The move to engage with the State Department, Bloomberg says, suggests that Chevron is now trying to “build goodwill and remind officials of its commitment to stay in Venezuela.”

While Washington had no significant authority to prohibit international oil and shipping companies from buying and transporting Venezuelan oil, it can, as it has been doing, use its economic leverage to squeeze what it considers to be fraudulent shippers “By prohibiting them from doing business with America. companies if they ignore penalties, ”said Bloomberg.
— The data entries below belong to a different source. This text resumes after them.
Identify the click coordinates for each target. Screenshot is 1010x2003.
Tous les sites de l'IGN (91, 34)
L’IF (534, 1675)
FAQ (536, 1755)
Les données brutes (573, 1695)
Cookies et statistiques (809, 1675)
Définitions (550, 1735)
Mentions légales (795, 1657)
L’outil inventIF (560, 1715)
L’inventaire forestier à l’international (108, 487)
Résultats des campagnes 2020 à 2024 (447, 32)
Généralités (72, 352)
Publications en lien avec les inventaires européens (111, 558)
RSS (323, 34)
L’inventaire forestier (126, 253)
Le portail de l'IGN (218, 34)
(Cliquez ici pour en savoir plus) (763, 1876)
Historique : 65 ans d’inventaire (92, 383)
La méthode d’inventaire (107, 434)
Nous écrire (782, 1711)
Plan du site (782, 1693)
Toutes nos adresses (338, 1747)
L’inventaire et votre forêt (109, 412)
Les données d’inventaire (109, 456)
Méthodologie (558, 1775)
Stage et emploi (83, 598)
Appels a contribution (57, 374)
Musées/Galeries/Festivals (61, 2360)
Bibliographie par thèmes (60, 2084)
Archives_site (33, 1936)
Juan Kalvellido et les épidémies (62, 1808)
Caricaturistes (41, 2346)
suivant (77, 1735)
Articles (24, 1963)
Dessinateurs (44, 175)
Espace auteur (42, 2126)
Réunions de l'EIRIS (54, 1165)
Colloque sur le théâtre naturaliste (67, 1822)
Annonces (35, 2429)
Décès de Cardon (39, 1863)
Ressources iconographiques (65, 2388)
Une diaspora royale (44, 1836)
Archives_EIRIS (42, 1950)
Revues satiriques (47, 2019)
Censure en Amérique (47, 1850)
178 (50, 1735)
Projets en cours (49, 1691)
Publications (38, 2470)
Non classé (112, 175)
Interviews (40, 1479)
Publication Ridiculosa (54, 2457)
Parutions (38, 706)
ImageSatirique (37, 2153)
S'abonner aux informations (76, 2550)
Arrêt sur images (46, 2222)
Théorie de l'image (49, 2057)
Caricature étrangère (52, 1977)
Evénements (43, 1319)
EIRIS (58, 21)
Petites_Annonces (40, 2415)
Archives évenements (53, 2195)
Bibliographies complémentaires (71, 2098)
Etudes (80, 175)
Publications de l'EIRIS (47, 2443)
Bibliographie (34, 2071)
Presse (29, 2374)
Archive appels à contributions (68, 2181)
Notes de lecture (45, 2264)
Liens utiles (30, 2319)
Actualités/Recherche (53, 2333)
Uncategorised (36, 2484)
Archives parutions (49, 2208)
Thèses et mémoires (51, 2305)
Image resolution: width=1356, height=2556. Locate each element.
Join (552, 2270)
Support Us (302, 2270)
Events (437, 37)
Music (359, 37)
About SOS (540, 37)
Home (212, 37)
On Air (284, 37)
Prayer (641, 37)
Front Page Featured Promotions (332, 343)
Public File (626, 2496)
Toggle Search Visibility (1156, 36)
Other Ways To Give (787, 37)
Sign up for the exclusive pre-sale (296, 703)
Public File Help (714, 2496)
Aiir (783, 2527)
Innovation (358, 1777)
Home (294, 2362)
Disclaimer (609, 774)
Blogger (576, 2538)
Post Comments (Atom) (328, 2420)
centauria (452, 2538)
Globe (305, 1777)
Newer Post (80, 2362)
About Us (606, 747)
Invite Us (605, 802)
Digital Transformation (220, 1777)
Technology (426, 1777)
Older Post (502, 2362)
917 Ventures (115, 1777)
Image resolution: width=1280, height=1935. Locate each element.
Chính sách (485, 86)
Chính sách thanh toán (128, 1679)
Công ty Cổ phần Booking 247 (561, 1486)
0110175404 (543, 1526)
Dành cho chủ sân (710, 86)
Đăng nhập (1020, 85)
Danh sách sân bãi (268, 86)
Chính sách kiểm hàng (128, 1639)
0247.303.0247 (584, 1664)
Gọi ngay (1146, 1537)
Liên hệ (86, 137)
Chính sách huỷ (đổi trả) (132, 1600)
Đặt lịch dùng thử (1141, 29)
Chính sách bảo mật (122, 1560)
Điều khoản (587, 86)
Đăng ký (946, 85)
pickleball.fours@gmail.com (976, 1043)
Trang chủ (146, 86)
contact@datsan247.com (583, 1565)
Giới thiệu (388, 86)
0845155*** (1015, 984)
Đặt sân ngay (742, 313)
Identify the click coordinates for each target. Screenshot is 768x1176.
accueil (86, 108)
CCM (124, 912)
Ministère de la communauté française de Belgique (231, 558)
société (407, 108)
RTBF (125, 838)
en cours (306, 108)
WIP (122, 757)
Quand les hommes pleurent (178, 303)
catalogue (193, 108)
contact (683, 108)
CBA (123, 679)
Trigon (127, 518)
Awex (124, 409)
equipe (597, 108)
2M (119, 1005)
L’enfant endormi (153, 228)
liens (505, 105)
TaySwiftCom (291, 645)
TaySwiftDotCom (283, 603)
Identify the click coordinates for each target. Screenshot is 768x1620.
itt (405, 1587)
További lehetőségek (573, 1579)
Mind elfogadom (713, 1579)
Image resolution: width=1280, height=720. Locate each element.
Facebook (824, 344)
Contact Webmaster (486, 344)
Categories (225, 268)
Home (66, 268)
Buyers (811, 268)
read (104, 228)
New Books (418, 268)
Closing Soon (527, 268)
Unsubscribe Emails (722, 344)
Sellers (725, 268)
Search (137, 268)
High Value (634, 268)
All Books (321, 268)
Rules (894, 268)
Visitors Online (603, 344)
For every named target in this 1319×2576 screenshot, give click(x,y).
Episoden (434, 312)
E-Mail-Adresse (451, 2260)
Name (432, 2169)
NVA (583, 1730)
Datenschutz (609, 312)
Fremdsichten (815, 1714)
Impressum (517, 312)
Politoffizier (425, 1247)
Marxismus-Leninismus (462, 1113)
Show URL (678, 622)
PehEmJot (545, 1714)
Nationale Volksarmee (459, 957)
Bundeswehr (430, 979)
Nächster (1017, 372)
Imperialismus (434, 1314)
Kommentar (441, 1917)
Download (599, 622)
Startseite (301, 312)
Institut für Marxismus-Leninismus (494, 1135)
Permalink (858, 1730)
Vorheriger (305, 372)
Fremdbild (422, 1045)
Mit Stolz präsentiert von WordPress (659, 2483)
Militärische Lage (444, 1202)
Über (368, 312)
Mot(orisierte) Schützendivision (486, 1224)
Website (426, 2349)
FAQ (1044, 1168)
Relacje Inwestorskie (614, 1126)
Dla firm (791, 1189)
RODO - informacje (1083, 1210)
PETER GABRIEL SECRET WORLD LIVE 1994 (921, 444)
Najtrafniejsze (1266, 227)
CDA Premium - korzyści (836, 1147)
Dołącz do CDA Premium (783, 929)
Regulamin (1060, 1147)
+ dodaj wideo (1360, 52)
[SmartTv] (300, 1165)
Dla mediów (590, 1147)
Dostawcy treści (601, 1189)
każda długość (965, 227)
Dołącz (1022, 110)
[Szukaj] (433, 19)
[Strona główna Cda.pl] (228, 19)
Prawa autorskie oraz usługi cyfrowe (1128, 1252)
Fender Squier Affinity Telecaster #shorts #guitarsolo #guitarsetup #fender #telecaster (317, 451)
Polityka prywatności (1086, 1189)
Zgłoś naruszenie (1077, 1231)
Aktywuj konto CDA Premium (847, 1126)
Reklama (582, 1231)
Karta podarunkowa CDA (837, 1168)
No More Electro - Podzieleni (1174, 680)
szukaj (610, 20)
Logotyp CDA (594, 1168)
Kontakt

The issue of their oil interests in Venezuela is so urgent, as has the request from Reliance and Chevron to meet with the US State Department although some key decision makers in the State Department remain to be confirmed by the State Department. , Says Bloomberg. Bloomberg also quoted Chevron’s statement as saying that the company remained “committed to the integrity of our joint venture assets, the safety and welfare of our employees and their families, and the company’s social and humanitarian programs at all times challenging this. ”

Putting the squeeze on its oil exports, Bloomberg says the Venezuelan oil sector has been squeezed by the Trump administration to the point where it is now “barely able to produce its own refined products due to widespread mechanical failures in refineries. ” Diesel, whose production has been compromised by Venezuela’s current restrictions, is used in power generation, public transportation, agriculture, and for the supply of food and medicine.